Document extract ->
A test bridge made by the Dutch robotics firm MX3D. The company plans to build the world’s first 3D-printed bridge across an Amsterdam canal. Photograph: Adriaan de Groot/MX3D
A test bridge made by the Dutch robotics firm MX3D. The company plans to build the world’s first 3D-printed bridge across an Amsterdam canal. Photograph: Adriaan de Groot/MX3D

Building by numbers: how 3D printing is shaking up the construction industry

This article is more than 7 years old

Robotics and prefabrication could see more 3D printers deployed on building sites but quality control remains a problem

Attendees at this year’s Melbourne International Flower and Garden Show in March are in for a surprise. No, not the usual prize petunias or gigantic geraniums. Natural beauty is two a penny here. Instead lucky ticket-holders will witness the unveiling of something entirely man-made – yet, not: a 3D printed treehouse.

The autonomously produced Kooky Cubby is the brainchild of a five-member consortium of Australian architects, engineers and robot designers. The precise design remains a tightly kept secret but the plastic molded cubby is known to draw on 3D printing technology developed by the Architectural Robotics Lab at RMIT University.

Data provided ->
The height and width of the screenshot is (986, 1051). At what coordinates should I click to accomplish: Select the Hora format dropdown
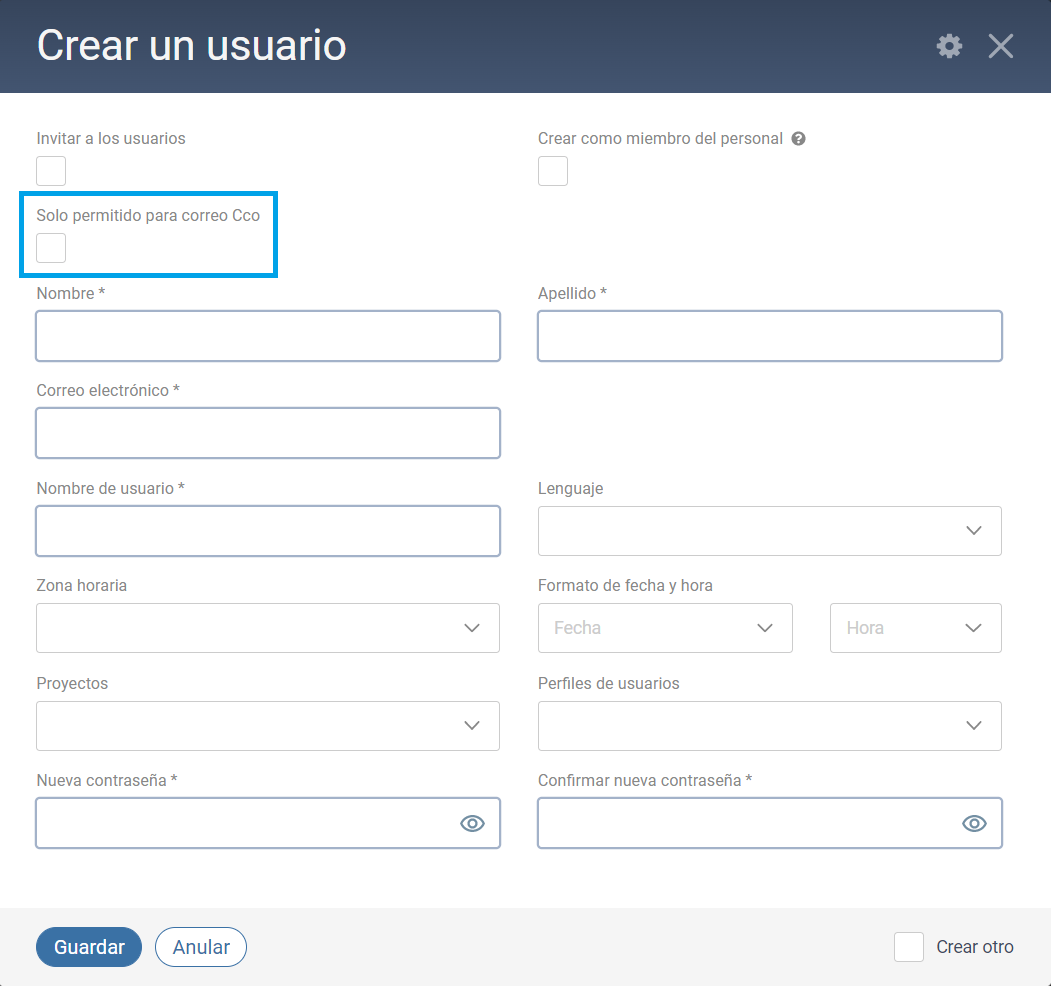tap(915, 628)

Task list ->
• 1. From the article on 3D printing in construction, pull out the passage between "Attendees at this" and "at RMIT University.", inclusive, and copy it word for word.
• 2. Carry the article on 3D printing in construction forward from its final sentence, writing the next part in the same style.

Answer set ->
• 1.
Attendees at this year’s Melbourne International Flower and Garden Show in March are in for a surprise. No, not the usual prize petunias or gigantic geraniums. Natural beauty is two a penny here. Instead lucky ticket-holders will witness the unveiling of something entirely man-made – yet, not: a 3D printed treehouse.

The autonomously produced Kooky Cubby is the brainchild of a five-member consortium of Australian architects, engineers and robot designers. The precise design remains a tightly kept secret but the plastic molded cubby is known to draw on 3D printing technology developed by the Architectural Robotics Lab at RMIT University.

• 2.
If it’s now possible to print a treehouse, are full-on printed houses just a matter of time? In the age of the so-called fourth industrial revolution, can we expect to see huge 3D printers on our building sites rather than armies of brickies?
John Hainsworth sees no reason why not. Digital leader for the built environment at engineering firm Aurecon (one of the partners on the Kooky Cubby project), he points to a variety of early experiments around the world: 3D printed concrete houses in China, a low-income “contour crafted” building design in California and a fully functioning office in Dubai.

“If it doesn’t need to be a thing of beauty and it just needs to be rapidly produced, then it’s only a matter of time before it [3D printing] is seen to be viable,” says Hainsworth, who is based in Sydney.

The Wasp project is embarking on just such a mission. Led by the Italy-based 3D printing firm Centro Sviluppo Progetti (CSP), the initiative has set its sights on printing houses in situ using materials from the immediate area. As a first step, it has built a 12m high, solar-powered 3D printer that uses water, vegetable fibre and soil to build a basic adobe-like structure. CSP is planning to use the Big Delta printer to build an experimental eco-village in an industrial zone in Massa Lombarda, an Italian town near Bologna.
WASP’s spokesman, Maurizio Andreoli, sees the zero mile house concept as a potential solution to the shortfall of robust, affordable housing in the developing world. “Our dream is a house for everybody,” he says. “We can replace slums with natural houses, which don’t leave waste when they aren’t used any more.”

Another 3D printing construction project that has generated a great deal of excitement is a proposed steel bridge in Amsterdam. After several years of experimentation and testing, the Dutch robotics firm MX3D hopes to start manufacturing the horizontal-structured bridge in the next couple of months.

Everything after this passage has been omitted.